FIGURE 2.

A, neutrophil-specific gene expression is impaired in NPM1^+/− myeloid cells. Expression levels of four neutrophil-specific genes, α-defensins, LF, neutrophil collagenase (MMP8), and neutrophil gelatinase (MMP9) were measured using real time PCR analysis using cDNA derived from total RNA from uninduced (0 h) and 48-h GM-CSF-induced MNPM1^+/+ and MNPM1^+/− cell lines. Expression levels were normalized to that of β-actin. The expression of each gene was measured in triplicate, and the S.E. values are indicated. These data are representative of a total of three independent experiments. B, NPM1 haploinsufficient cells express increased levels of the C/EBPα p30 isoform.
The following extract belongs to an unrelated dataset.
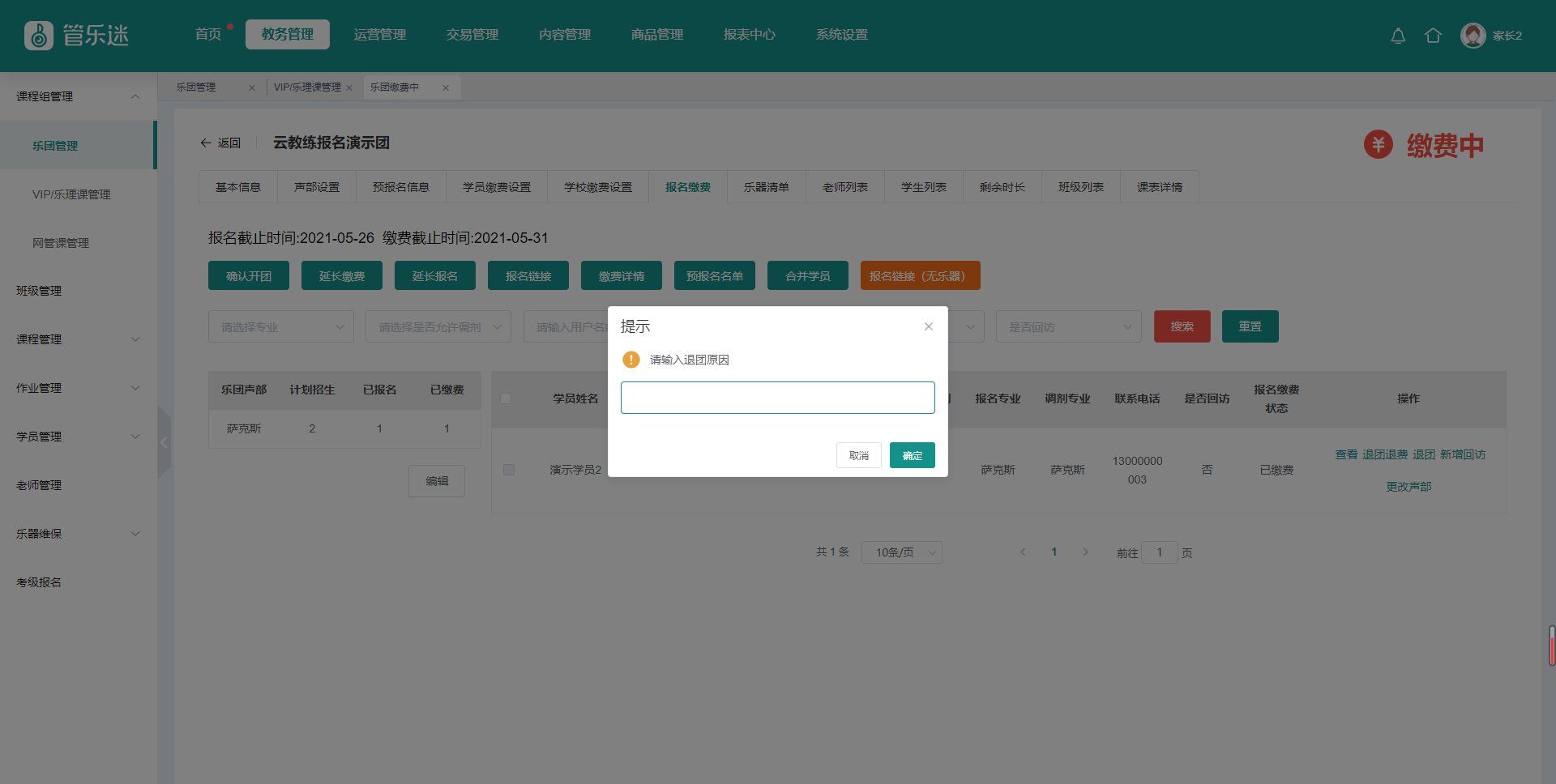Viewport: 1556px width, 784px height.
Task: Click the 管乐迷 logo
Action: (77, 36)
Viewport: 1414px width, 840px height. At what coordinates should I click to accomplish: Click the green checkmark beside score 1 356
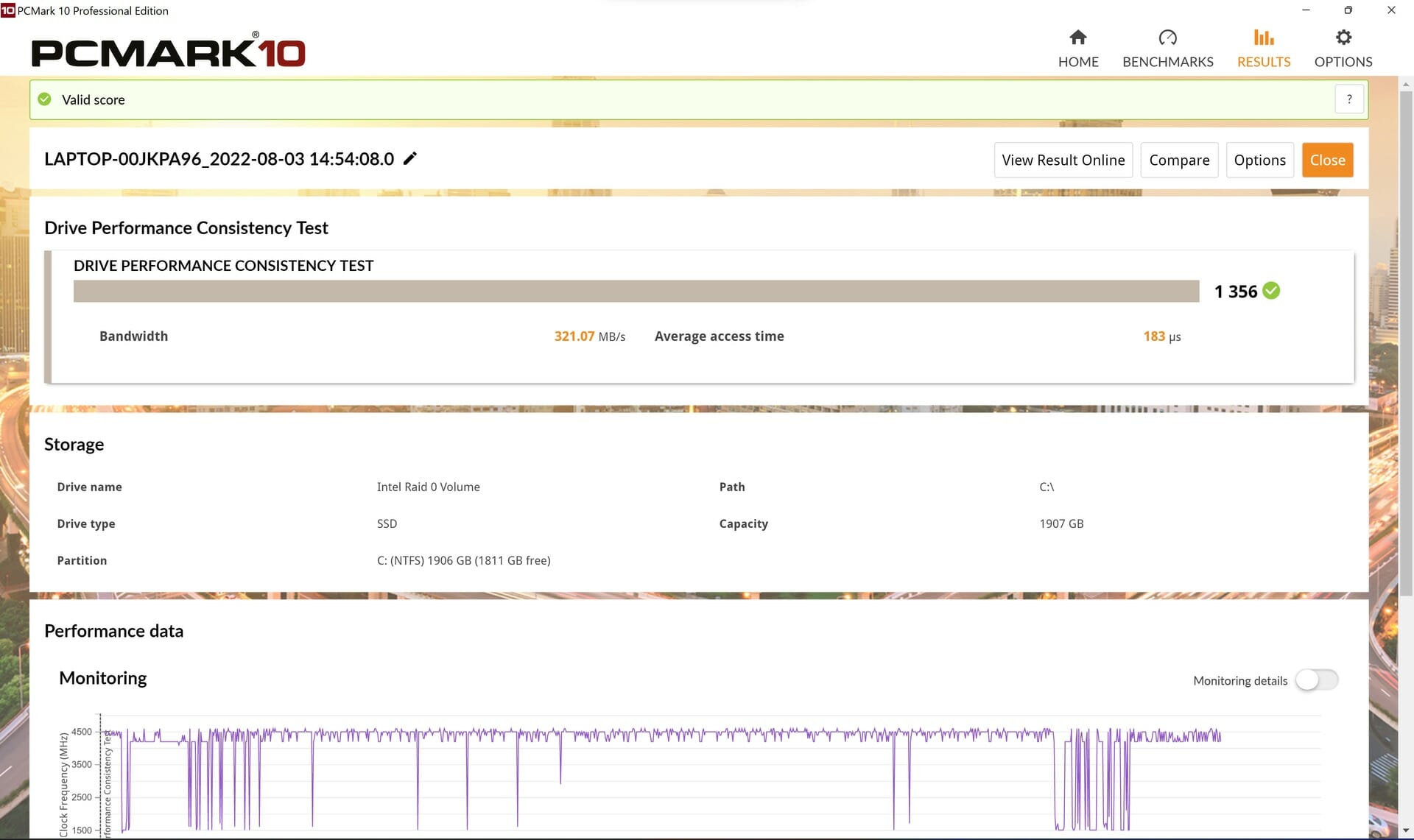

Expression levels of C/EBPα were measured by Western blot analysis in uninduced MNPM1^+/+ and MNPM1^+/− cell lines and probed sequentially with a C-terminal specific C/EBPα antibody and β-actin antibody. This experiment has been repeated on three independent occasions. ★ represents a shorter C/EBPα “isoform” (see supplemental Fig. S1 for details) C, Western blot analysis of cell lysates prepared from MNPM1^+/+ and MNPM1^+/− cells was performed. The blot was probed sequentially using an antibody specific for C/EBPαp42 recognizing the N terminus of the C/EBPα protein and β-actin antibody as a loading control. Note that no C/EBPαp30 was observed in this blot. D, quantitative analysis of the relative expression levels of C/EBPαp30 and C/EBPαp42 from three independent experiments compared with β-actin expression using Image J software in MNPM1^+/+ versus MNPM1^+/− cells. No change in expression of p42 was observed. p30 levels increased 1.63-fold in MNPM1^+/− cells (*, p = 0.05).